1) It has to be specific. The large majority of biblical prophecy is anything but. By specific, I mean that a prophecy has to be fulfill-able by one event at one time in order to be distinguishable. The majority of biblical prophecies have been interpreted, re-interpreted and reestablished for over two thousand years. This means that they are unspecific enough that even believers cannot determine what they mean - and if you don't know what a prophecy means, how can you possibly be justified in saying that it's come true.
2) A prophecy also has to be unique and not a common occurrence. For example, I could say right here and now "I prophecy that the sun will come up tomorrow". Would anyone consider that prophecy? Possibly. Realistically speaking, however, that is not prophecy at all. The sun comes up every day. Is there a possibility that someday it won't? Of course. But the likelihood of that occurring is extraordinarily rare. If I said instead that "I predict the sun will NOT come up tomorrow" and it DOESN'T, that could be considered a prophecy.
3) A prophecy cannot be intentionally self-fulfilled. This goes hand-in-hand with the fact that it cannot be widely publicized. If a lot of people with the correct amount of power know of a certain prophecy, it is possible for them to force it to come about. Can that really be a miraculous fulfillment of prophecy? No. Likewise, if an individual knows about a prophecy ahead of time and then actively strives to make it come true, that is not a valid fulfillment of prophecy either. The gospel writers (matthew especially) is obsessed with old-testament prophecy.
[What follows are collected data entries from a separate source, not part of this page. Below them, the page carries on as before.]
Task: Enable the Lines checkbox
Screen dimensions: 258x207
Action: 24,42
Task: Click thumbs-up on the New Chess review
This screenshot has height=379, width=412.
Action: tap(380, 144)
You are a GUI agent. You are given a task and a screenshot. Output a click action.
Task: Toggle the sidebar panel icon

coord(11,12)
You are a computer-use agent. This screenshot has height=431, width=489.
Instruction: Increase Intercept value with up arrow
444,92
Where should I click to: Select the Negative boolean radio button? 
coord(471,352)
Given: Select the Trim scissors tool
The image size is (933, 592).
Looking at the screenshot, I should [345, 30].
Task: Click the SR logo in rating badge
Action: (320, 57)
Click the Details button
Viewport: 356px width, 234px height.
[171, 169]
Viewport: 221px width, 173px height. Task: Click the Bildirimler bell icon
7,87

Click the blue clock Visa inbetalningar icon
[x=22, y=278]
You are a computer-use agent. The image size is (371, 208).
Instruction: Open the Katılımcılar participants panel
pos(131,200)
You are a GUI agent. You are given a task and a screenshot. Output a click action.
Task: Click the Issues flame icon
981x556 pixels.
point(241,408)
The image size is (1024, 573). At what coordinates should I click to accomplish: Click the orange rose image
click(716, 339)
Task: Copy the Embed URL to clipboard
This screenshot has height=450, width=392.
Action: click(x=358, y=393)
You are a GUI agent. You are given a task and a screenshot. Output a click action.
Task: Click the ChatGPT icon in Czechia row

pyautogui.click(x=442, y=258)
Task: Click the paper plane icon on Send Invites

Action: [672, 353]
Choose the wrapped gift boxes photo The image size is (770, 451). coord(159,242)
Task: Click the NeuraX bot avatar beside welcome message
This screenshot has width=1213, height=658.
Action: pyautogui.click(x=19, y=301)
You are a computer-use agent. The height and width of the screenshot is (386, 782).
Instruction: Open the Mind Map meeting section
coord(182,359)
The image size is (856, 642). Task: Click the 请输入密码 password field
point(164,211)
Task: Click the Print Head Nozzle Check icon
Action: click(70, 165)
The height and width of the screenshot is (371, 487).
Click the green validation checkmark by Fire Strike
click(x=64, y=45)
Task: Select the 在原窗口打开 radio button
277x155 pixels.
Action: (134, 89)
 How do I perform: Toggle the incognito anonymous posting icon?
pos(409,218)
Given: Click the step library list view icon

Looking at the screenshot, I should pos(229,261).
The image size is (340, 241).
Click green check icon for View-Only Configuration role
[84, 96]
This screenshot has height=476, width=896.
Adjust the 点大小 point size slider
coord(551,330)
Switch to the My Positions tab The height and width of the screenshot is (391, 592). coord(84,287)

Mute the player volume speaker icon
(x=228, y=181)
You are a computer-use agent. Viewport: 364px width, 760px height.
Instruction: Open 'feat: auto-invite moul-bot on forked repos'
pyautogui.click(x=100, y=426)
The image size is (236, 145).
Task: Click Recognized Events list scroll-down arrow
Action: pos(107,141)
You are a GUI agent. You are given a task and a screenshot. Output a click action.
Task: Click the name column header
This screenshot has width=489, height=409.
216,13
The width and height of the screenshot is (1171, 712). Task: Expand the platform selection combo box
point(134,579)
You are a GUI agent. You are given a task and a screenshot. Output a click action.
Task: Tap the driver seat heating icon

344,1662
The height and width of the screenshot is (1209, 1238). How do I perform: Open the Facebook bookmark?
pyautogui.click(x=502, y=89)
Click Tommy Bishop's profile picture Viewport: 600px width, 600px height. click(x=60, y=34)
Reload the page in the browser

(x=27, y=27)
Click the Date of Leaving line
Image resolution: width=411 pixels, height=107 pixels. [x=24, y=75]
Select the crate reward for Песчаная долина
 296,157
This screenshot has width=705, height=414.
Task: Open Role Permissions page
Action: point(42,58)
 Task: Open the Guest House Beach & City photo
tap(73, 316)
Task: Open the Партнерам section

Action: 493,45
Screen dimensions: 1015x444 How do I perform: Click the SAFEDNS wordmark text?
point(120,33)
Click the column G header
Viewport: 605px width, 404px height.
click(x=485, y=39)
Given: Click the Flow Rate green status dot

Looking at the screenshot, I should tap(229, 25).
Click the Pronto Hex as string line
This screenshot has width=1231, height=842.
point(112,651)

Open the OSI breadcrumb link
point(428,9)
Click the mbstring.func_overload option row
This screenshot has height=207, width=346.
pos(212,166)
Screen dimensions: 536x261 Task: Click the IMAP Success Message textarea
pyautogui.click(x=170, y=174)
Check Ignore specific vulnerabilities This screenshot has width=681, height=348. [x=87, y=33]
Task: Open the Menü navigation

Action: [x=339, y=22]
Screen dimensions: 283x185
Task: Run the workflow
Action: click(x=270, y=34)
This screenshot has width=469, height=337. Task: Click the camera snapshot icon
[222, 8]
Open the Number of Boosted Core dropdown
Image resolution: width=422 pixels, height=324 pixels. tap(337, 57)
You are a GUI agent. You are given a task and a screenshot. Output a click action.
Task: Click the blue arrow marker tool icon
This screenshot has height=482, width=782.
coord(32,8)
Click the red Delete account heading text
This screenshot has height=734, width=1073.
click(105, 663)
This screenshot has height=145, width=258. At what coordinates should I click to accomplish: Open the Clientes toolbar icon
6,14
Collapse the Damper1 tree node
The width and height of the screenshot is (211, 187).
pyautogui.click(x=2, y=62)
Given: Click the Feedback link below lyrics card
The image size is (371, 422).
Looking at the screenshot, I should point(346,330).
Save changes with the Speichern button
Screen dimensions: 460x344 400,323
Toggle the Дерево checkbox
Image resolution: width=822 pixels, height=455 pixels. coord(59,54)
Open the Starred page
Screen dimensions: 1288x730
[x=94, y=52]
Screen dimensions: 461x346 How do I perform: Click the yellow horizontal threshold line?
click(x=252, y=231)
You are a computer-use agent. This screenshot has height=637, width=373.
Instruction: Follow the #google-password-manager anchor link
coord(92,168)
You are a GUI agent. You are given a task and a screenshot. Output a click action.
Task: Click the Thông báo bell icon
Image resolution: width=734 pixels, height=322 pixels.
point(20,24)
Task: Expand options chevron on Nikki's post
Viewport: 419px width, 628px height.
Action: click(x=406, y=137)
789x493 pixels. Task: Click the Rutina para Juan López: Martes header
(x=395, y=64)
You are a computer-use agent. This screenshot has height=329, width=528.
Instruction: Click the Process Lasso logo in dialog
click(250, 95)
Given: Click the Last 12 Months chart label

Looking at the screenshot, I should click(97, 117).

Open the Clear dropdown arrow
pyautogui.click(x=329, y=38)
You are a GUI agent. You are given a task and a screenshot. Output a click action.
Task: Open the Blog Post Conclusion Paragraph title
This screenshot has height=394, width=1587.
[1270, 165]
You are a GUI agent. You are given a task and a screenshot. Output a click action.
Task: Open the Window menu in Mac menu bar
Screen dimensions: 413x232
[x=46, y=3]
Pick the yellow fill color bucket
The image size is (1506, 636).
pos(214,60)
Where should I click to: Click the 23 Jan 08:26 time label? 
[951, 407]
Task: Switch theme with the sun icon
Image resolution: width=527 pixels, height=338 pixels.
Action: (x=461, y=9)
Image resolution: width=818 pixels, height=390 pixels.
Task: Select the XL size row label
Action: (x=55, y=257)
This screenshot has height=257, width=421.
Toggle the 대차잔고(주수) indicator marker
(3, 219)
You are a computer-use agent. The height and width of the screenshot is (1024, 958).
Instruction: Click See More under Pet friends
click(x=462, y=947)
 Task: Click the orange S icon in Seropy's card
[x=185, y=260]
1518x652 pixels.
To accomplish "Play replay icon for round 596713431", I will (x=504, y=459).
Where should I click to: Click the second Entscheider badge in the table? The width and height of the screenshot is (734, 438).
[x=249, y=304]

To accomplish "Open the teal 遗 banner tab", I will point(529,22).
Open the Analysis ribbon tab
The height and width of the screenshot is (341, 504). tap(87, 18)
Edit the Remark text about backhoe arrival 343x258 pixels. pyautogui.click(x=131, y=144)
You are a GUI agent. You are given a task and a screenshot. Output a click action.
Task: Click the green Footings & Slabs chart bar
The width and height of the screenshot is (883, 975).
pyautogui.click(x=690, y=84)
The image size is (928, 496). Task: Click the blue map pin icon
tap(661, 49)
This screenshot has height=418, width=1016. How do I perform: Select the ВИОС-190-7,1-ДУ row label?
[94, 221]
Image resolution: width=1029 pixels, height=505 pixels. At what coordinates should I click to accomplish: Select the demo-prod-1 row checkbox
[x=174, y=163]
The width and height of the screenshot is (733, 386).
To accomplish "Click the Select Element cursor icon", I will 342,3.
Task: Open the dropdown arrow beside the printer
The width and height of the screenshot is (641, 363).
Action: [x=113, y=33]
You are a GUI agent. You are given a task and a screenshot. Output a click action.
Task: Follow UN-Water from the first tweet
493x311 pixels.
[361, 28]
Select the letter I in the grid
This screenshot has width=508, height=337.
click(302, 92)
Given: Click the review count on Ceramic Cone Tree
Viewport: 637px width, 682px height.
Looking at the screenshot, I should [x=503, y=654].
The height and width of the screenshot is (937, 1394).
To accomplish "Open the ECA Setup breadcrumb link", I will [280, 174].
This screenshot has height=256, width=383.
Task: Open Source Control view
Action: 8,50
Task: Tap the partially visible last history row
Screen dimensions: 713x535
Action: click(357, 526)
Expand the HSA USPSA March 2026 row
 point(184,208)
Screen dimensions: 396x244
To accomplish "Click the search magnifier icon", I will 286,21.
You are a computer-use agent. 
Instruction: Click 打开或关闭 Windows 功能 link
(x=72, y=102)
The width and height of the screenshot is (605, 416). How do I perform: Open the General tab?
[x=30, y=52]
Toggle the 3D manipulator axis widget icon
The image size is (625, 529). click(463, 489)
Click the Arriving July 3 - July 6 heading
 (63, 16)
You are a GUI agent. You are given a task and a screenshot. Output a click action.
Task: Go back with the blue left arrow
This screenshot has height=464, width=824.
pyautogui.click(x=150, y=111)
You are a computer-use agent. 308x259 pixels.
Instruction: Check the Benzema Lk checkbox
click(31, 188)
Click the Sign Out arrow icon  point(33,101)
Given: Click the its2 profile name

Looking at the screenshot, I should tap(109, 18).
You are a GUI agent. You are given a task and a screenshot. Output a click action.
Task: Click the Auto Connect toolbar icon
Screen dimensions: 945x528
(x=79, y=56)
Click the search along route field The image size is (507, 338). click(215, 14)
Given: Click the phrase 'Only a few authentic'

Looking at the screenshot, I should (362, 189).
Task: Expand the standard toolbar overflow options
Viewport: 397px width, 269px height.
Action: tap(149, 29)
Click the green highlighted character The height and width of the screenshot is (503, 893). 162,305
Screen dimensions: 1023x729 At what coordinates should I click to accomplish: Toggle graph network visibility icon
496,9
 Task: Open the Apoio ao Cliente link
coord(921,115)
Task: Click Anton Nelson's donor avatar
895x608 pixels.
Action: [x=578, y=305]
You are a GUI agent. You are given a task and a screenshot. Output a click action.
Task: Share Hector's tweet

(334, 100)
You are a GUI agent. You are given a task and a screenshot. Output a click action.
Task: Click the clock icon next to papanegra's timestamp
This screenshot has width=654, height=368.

Almost every chapter in the gospel contains references to old-testament prophecies and are highlighted with the phrase "this was in order to fulfill the prophecy". Since Matthew was written long AFTER the old testament, and it's clear that matthew was familiar with the prophecies of the old testament, it makes sense to determine that matthew wrote his gospel AROUND these prophecies - in order to make it seem like they had been fulfilled. Unfortunately, however, there is no way to determine if they actually happened - or if they were just creative license from an anonymous gospel writer desperate to validate his account of events - that may or may not have taken place at all.
Additionally to this point, it's interesting to point out that the reason that the majority of jews do not accept jesus christ as the messiah is because they have an entirely different list of messianic prophecy than the christians do. This is interesting because early church leaders were known to pour over the old testament and contemporary historical sources to try to validate their beliefs in their savior. They found obscure passages that sounded similar to what they believed to be the life-story of their savior. They invented prophecies out of things that were never to be meant to be prophetic at all. They falsified and forged historical documents to point to contemporary sources that mentioned jesus. These facts are well-known and mentioned by dozens of credentialed biblical scholars - religious and secular alike.
I don't know what it would take for me to rethink my stoic skepticism and reexamine a case for the god of the bible or zeus or krishna. If I begin to believe again, however improbable that may be, I want it to be because I have undeniable proof that what I believe in is true - and I want to be able to be proud of that faith because I have examined all of the evidence for it - and against it - and reached the conclusion that my belief is ultimately justified, whether anyone else accepts it or not.